The copy must run from the line containing "Task: Click 采集 in column B of the H-H-H-H row" through the final line of the records, both included, exactly as written. It should contain no pictures.
- - - -
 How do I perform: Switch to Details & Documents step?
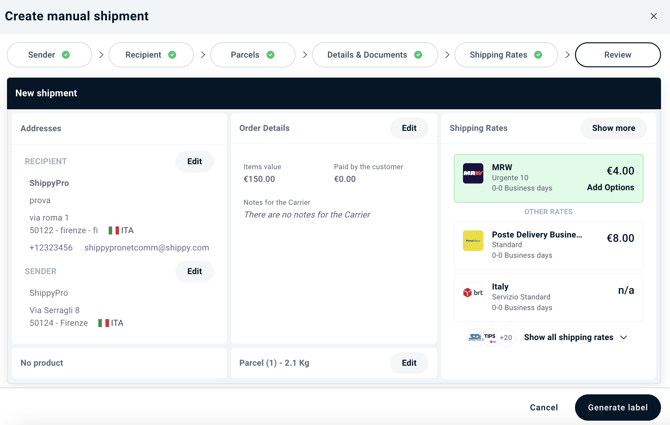coord(374,55)
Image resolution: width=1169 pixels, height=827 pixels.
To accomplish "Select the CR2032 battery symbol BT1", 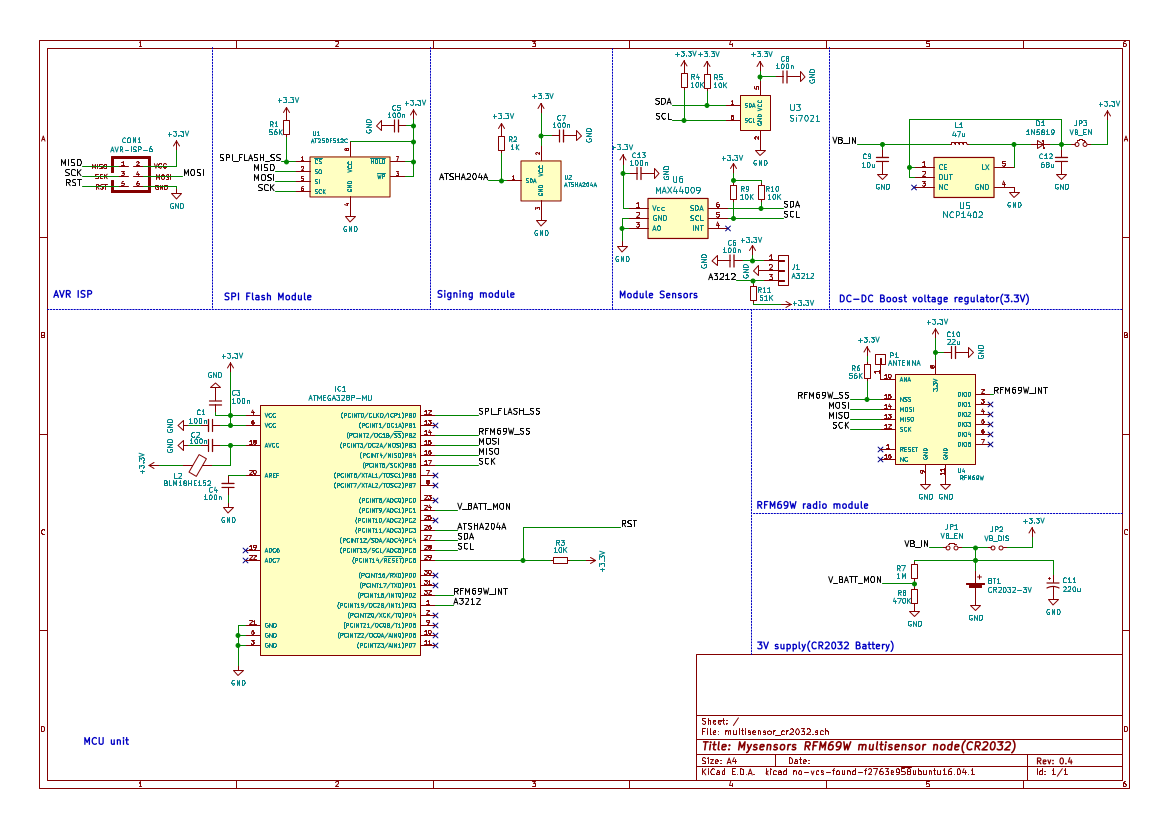I will [x=975, y=586].
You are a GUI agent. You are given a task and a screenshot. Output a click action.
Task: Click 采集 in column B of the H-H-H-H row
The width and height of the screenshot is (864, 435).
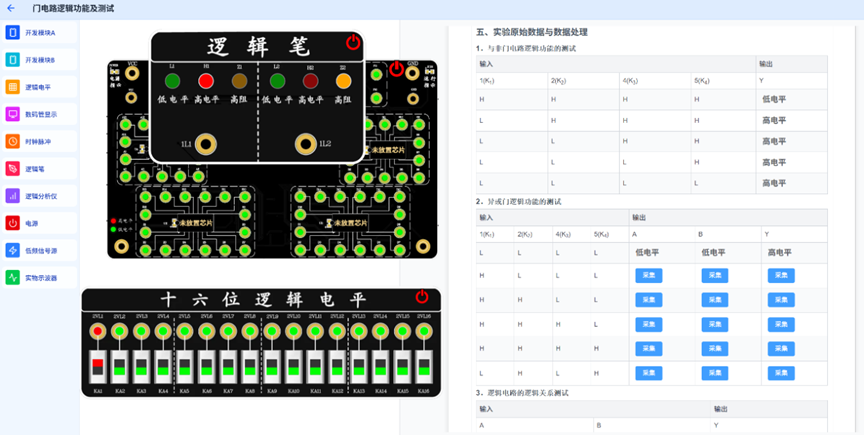tap(714, 349)
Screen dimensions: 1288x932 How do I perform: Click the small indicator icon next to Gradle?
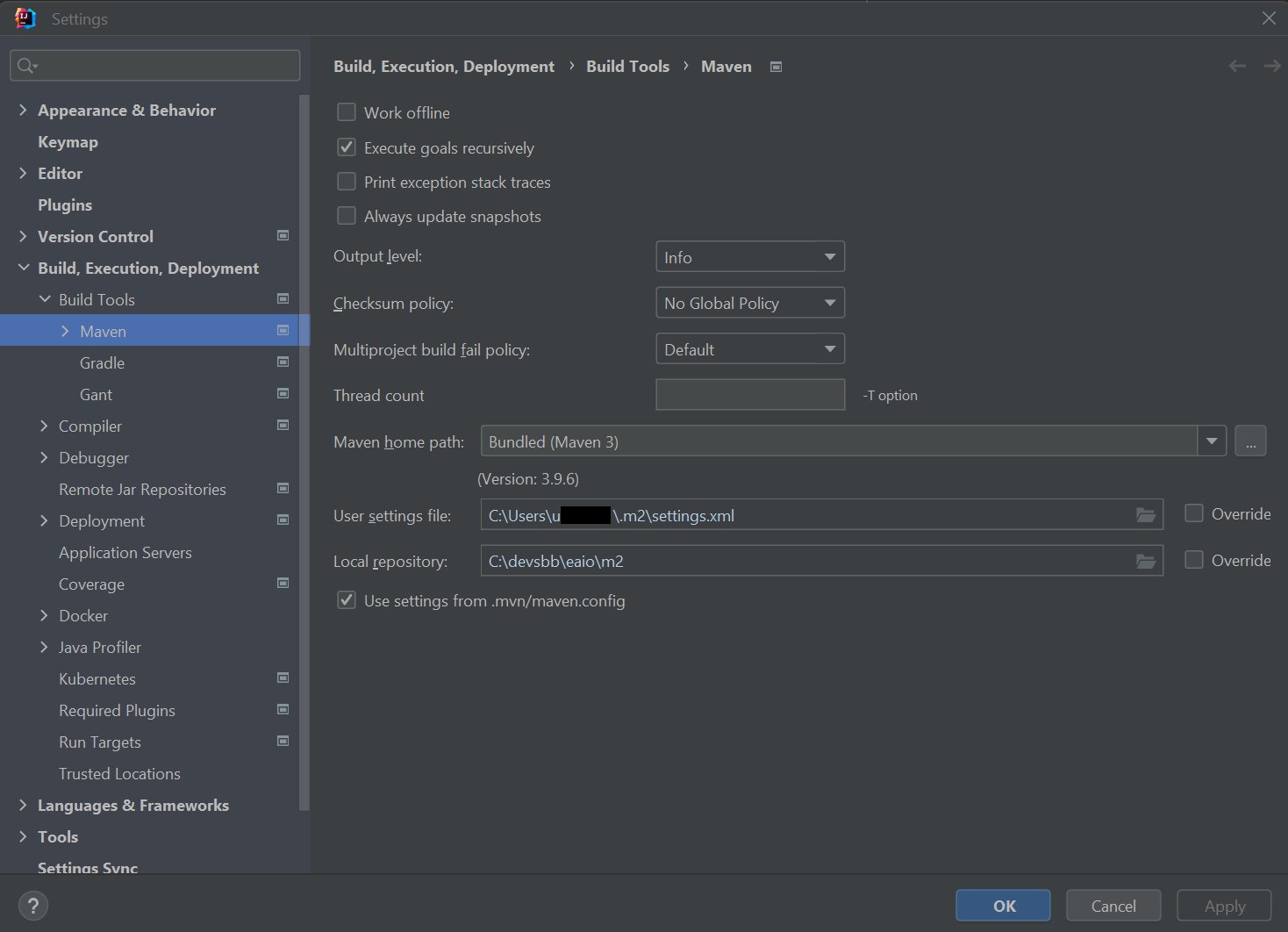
- - - -
▶ **Solution to this task**
Task: Click 采集 in column B of the H-H-H-H row
The width and height of the screenshot is (864, 435).
tap(714, 349)
Screen dimensions: 1288x932 How do I perform: Click the small indicator icon next to Gradle?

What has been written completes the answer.